Thank you for your leadership, Mr. Brady, and participating in this important discussion, as fundamental as our democracy, on the floor today.
Mr. Chair, I rise today to urge this Congress to focus on our number one priority, the creation of jobs. This is a priority for the American people and for this Congress. We should be focusing on it. That was the message we heard last night from President Obama on this floor, who called on us to out-educate, out-innovate, and out-build the rest of the world.
But instead of talking about job creation, this legislation we debate today will not create jobs, will not reduce the deficit, and will not strengthen the middle class. And those are the standards we should apply to any legislation that comes to the floor. Instead, it will put American elections more squarely into the hands of special interests.
One year ago, the Supreme Court decision in Citizens United opened the floodgates to unlimited, uninhibited, undisclosed special interest spending in our elections and unlimited special interest influence over our public policy debate. In response to the Citizens United ruling, Democrats worked to restore transparency, fairness, and accountability to our political process. Last Congress, with bipartisan support, the House passed the DISCLOSE Act to require corporations and donors to stand by your ad. Why are you running and hiding? And to keep foreign-owned entities from participating in our elections.
But Senate Republicans blocked DISCLOSE. Even though it came out of the House with bipartisan support, Senate Republicans blocked DISCLOSE from even receiving an up-or-down vote, and now House Republicans are perpetuating a sneak attack on campaign finance reform.
The result was clear in the last election. Special interest groups spent tens of millions of dollars more in the 2010 election than ever before. Again, undisclosed, without identification. There is a reason they don't want it disclosed. First of all, if the public knew who was paying for those ads, they would realize that their own personal interests were not being served, but the special interests. That's our experience in California, where we had a special interest initiative placed on the ballot by outside oil companies. And the strongest statement against the initiative was to see the disclosure at the bottom of the ad as to who was funding it. That spoke more eloquently to the fact that it was not in the people's interest. And the initiative was defeated.

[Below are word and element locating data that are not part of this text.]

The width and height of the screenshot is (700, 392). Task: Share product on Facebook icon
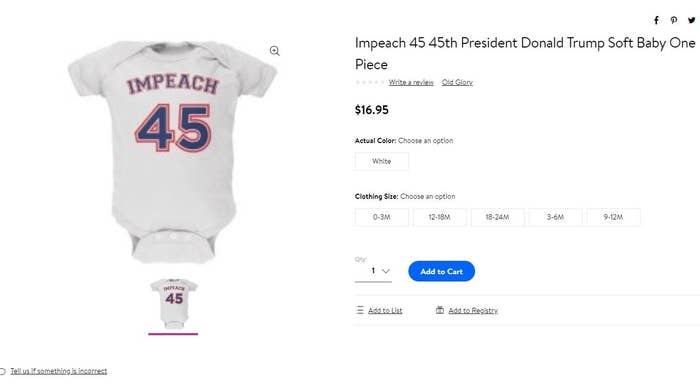(x=656, y=20)
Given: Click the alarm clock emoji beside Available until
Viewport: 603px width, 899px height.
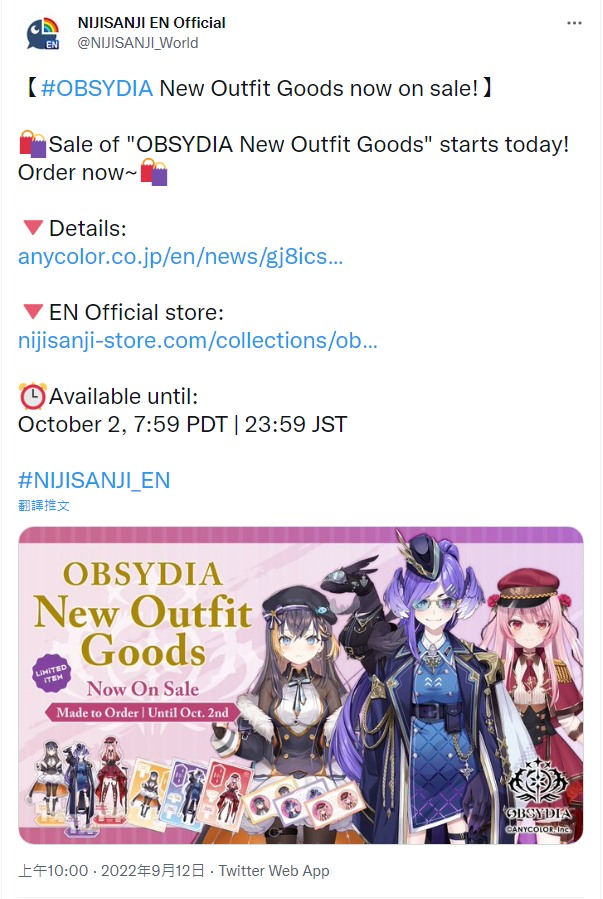Looking at the screenshot, I should tap(33, 396).
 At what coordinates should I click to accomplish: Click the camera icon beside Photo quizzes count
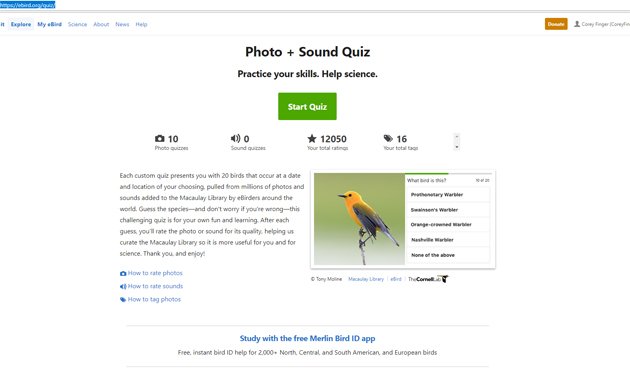160,139
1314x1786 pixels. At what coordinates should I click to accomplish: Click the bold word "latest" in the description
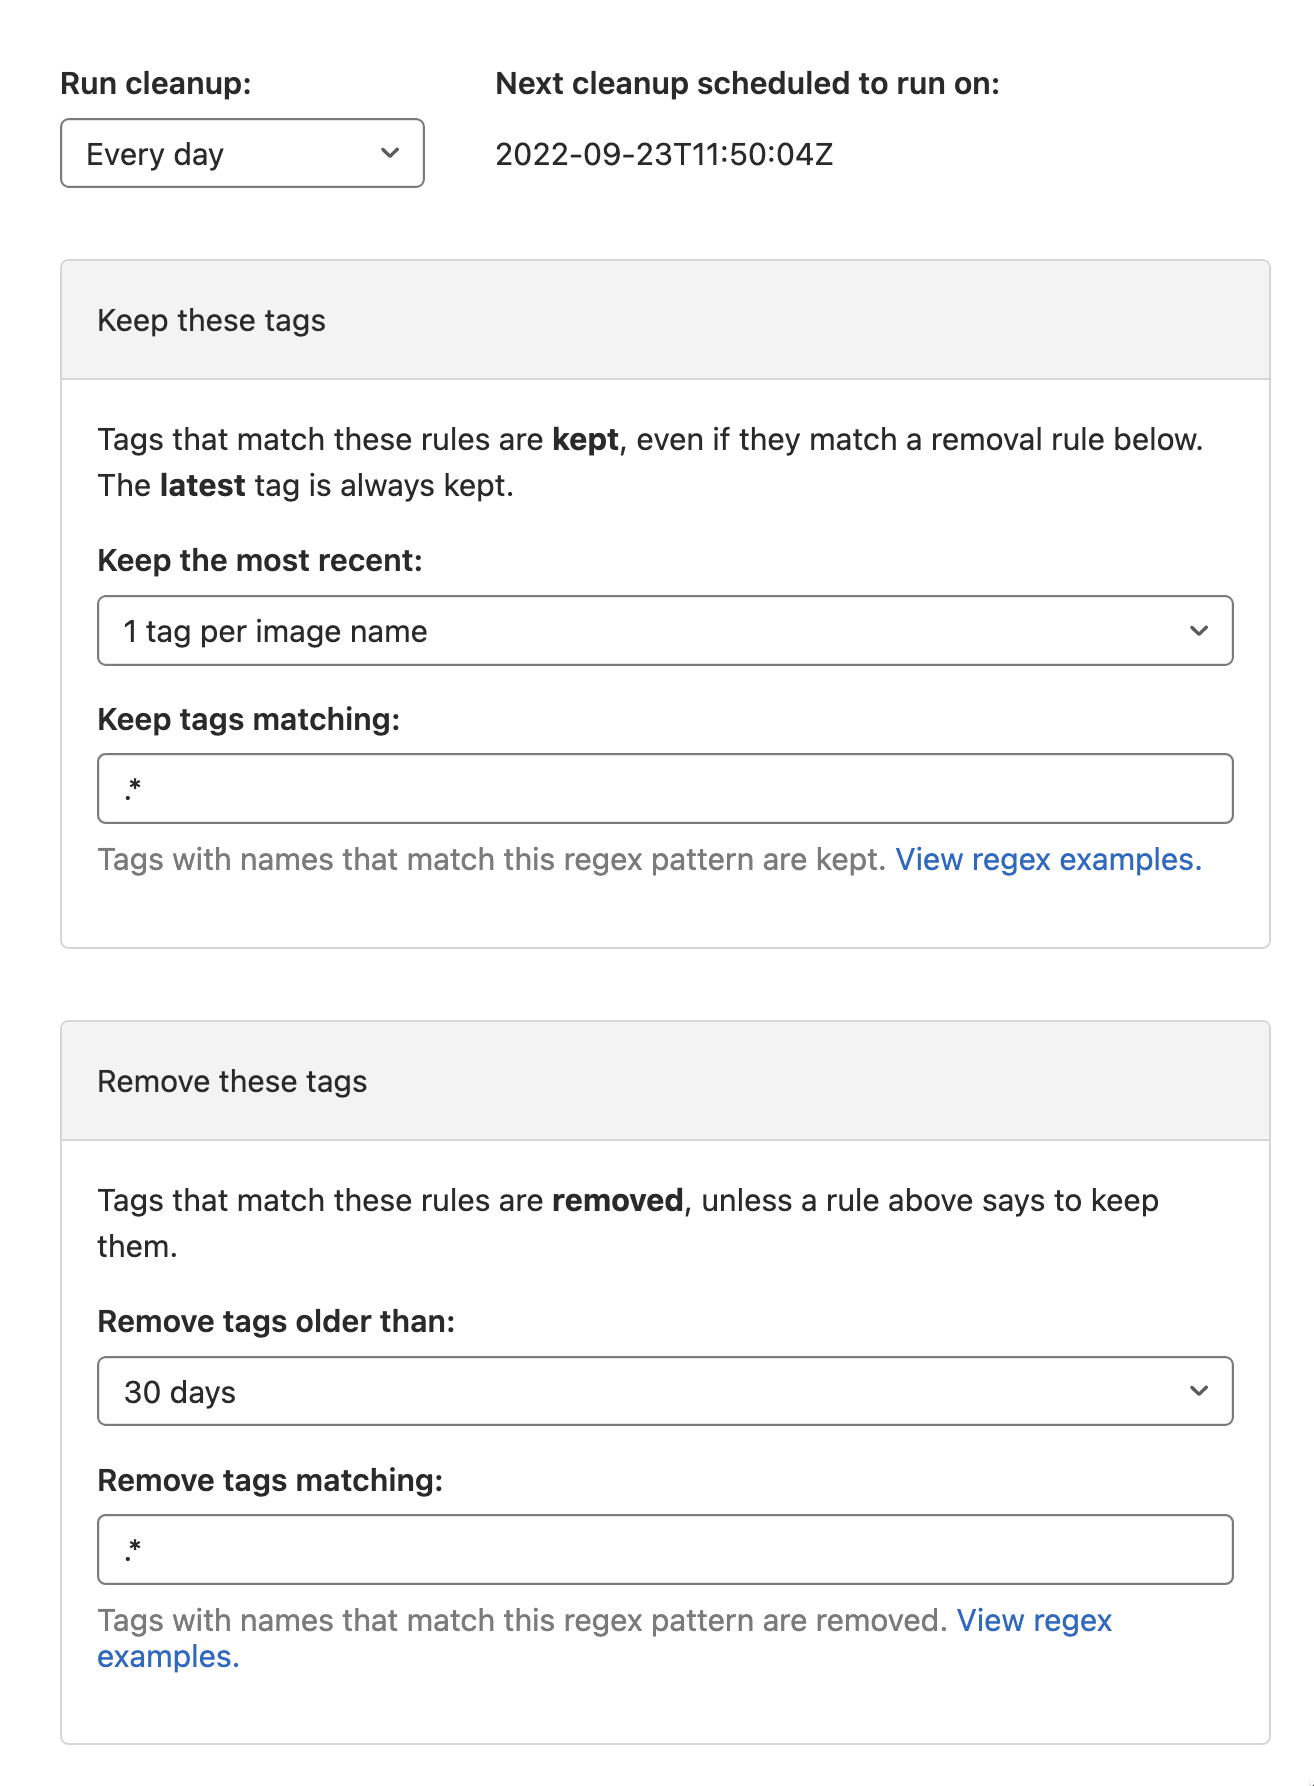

Eliminating the Presidential Election Fund, as this election would do, opens the door for foreign-owned entities and large corporations to enjoy an even greater role in the funding of political campaigns.

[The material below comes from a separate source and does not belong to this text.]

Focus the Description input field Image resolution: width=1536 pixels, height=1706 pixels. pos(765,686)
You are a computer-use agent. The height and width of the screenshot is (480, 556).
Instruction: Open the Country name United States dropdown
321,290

In the past, Members from both sides of the aisle have supported legislation to reform, not eliminate, the public financing system. We should come together to ensure that the American people are heard and that they are not drowned out by special interest dollars.
In our democracy--and God bless our Founders for establishing it--voters determine the outcome of our elections. That's the way it should be. Special interests should not be determining the outcome of our elections. One year after the Supreme Court's decision undermined that fundamental American value, let's come together to fight on behalf of the public interest, to preserve the integrity of our political campaigns; and, therefore, to strengthen our democracy. And maybe we could, instead of undermining it here today, strengthen our country by creating jobs, by reducing the deficit, by strengthening the middle class, none of which is being done by this legislation.
I urge my colleagues to oppose this effort to further empower the special interests over the people's interest.